What needs to be done
Rewrite the passage of the story about the elderly test taker that begins at "I found Mr." and ends after "I asked gently.", changing "examination room" to "testing room".

Extract to read

Friday, 16 April 2010

Passed It

"You've got a new student here for the test," Keiko whispered, "and just wait until you get a load of him!"

I leaned forward. "Why? What's wrong with him?" I whispered back.

"He's eighty if he's a day!" Keiko rolled her eyes. "He's waiting for you in the lounge. Though seriously, I don't know what you can do for him." She handed me a test paper. "Just explain it in Japanese if he doesn't understand."

I found Mr. Yanagigawa in the lounge, wearing a stern expression and a grey suit. Keiko definitely hadn't exaggerated his age: with his wrinkled face and white hair, he looked at least eighty years old. He scowled up at me when I walked over to him. I introduced myself and invited him to come with me to the examination room. He understood me, but once I'd seated him and given him the test paper, he waved away my explanations with a terse, "I understand."

Twenty minutes later, I came back for his completed test paper. The system at our school was that every prospective student took a simple grammar test, then, if she passed it, a harder one. No matter what the student's score was, an interview was then conducted, after which the student was placed in the appropriate class.

"Have you finished?" I asked gently.

Mr. Yanagigawa frowned and handed me his paper. "I'll be right back," I said, and went off to mark it. Halfway out of the classroom, I stopped. A quick glance had shown me that he'd gotten the first ten questions right. I read through the next group of questions and saw that he'd answered every one correctly. "Umm...I think you'll need to take our next test," I told him. Mr. Yanagigawa shrugged and grunted his assent.

Back at Keiko's desk I brandished the paper. "Look at this! He might be eighty, but he's nailed this test!"

Keiko blinked as she gaped at Mr. Yanagigawa's test paper. "My God, that's incredible!"

"Mm," I said. "Looks like he'll need the hard one." Wordlessly, Keiko handed me a copy.

"Interesting man, isn't he?" I couldn't resist commenting. "What did he put down under Occupation?"

Keiko pulled out his application form and frowned at it. "Retired." She raised an eyebrow. "He'll never get through the second half of the test!"

"Well, we'll soon find out, won't we?"

Extracted information
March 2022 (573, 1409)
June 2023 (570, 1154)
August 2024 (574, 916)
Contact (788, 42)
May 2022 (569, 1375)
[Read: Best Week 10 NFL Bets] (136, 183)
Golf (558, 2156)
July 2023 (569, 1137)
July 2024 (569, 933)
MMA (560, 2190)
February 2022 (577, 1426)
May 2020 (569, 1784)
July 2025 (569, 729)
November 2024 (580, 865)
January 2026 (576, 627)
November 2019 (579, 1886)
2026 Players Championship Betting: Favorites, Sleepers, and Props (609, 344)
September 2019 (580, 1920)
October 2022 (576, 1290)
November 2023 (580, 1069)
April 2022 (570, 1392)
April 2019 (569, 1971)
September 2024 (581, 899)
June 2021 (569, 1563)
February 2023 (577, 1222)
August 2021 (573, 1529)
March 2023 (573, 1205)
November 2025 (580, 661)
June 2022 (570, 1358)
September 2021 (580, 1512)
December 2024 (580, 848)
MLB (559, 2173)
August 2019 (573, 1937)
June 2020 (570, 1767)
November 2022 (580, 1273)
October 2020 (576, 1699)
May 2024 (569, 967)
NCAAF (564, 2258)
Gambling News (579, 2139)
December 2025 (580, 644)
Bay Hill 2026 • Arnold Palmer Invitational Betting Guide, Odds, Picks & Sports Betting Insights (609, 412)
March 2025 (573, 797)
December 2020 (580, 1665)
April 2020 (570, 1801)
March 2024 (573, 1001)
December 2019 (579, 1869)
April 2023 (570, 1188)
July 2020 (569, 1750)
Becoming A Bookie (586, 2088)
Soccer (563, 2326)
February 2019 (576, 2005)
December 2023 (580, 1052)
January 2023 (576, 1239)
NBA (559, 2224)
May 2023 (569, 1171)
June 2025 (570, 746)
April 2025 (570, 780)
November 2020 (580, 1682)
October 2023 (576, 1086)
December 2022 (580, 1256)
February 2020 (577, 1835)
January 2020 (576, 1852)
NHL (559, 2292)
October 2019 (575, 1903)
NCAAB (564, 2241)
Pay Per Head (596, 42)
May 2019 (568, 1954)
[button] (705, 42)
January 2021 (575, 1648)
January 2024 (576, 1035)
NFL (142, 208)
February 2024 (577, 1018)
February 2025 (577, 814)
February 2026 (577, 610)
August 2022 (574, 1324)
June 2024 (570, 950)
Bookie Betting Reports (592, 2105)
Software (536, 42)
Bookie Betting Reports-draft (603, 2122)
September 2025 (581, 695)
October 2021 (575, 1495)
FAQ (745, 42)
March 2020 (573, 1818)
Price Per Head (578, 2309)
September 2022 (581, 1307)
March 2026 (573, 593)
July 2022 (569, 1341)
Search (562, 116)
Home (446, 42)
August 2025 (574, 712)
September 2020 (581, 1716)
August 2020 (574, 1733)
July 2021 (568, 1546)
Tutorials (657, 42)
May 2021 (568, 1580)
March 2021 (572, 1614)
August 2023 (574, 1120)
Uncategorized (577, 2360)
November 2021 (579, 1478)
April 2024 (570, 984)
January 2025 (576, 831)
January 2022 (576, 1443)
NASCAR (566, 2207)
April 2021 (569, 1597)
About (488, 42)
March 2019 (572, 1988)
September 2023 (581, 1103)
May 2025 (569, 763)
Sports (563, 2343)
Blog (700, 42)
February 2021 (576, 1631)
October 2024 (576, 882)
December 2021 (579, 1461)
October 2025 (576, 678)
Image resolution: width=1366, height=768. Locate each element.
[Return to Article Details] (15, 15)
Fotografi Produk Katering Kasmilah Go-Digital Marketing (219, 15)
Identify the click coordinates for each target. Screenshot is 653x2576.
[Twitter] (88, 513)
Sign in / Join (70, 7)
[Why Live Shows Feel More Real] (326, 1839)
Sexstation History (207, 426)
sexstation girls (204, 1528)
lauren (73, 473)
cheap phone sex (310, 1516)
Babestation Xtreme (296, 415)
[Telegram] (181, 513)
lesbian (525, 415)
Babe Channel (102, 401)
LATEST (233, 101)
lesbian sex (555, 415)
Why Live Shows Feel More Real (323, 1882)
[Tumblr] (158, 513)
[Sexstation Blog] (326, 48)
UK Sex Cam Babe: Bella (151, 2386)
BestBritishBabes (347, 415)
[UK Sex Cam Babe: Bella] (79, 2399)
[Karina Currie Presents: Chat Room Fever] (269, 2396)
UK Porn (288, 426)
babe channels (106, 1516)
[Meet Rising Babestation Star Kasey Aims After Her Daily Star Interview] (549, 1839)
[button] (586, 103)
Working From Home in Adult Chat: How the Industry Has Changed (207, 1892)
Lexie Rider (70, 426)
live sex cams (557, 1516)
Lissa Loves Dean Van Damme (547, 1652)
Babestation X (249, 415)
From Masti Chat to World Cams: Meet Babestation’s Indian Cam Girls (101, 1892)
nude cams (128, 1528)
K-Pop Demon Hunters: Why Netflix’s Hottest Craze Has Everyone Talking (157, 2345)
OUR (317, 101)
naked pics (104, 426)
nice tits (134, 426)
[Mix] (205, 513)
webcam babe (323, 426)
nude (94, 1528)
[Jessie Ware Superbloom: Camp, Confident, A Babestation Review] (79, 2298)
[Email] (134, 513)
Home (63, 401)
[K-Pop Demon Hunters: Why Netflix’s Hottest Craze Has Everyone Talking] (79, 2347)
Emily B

Task answer
I found Mr. Yanagigawa in the lounge, wearing a stern expression and a grey suit. Keiko definitely hadn't exaggerated his age: with his wrinkled face and white hair, he looked at least eighty years old. He scowled up at me when I walked over to him. I introduced myself and invited him to come with me to the testing room. He understood me, but once I'd seated him and given him the test paper, he waved away my explanations with a terse, "I understand."

Twenty minutes later, I came back for his completed test paper. The system at our school was that every prospective student took a simple grammar test, then, if she passed it, a harder one. No matter what the student's score was, an interview was then conducted, after which the student was placed in the appropriate class.

"Have you finished?" I asked gently.